* [PROBLEM]
Sift through the material below and return the lines with "agent".

* [TASK INPUT]
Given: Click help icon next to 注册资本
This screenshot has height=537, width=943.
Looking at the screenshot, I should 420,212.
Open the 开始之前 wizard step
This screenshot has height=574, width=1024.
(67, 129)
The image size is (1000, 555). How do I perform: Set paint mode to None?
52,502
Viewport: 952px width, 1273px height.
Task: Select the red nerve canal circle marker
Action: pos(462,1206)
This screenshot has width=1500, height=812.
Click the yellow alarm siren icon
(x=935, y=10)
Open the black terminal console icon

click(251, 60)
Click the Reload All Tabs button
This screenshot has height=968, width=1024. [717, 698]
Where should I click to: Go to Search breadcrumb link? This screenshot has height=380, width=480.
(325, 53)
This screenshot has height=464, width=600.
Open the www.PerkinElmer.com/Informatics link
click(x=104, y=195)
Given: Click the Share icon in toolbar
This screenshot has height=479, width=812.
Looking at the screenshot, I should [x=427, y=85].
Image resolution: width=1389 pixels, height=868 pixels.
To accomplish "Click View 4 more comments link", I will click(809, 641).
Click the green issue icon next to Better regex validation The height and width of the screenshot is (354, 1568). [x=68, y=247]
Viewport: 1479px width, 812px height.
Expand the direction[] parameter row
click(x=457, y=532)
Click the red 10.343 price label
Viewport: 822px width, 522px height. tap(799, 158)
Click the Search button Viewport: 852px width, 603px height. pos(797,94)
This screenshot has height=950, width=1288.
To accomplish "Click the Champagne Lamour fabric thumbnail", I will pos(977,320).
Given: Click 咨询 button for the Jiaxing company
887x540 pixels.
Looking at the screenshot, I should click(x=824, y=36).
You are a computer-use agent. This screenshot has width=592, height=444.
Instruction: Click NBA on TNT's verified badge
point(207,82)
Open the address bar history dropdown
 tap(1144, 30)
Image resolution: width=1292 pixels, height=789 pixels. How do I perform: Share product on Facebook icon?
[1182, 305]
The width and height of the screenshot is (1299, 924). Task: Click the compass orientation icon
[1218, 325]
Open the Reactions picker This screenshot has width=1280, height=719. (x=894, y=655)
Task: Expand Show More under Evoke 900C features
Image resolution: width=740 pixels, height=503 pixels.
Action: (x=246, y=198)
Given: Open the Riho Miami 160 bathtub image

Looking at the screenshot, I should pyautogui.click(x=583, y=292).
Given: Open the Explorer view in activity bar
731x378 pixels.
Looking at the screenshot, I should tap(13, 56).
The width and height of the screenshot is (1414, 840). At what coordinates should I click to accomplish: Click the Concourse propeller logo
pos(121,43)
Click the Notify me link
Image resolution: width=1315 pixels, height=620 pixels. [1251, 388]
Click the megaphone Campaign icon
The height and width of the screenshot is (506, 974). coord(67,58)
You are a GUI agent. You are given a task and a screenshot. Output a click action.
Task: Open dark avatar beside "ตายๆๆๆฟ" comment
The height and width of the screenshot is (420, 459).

* [RESULT OF THE TASK]
You are a computer-use agent. This screenshot has width=592, height=444.
You are a GUI agent. You are given a task and a screenshot. Output a click action.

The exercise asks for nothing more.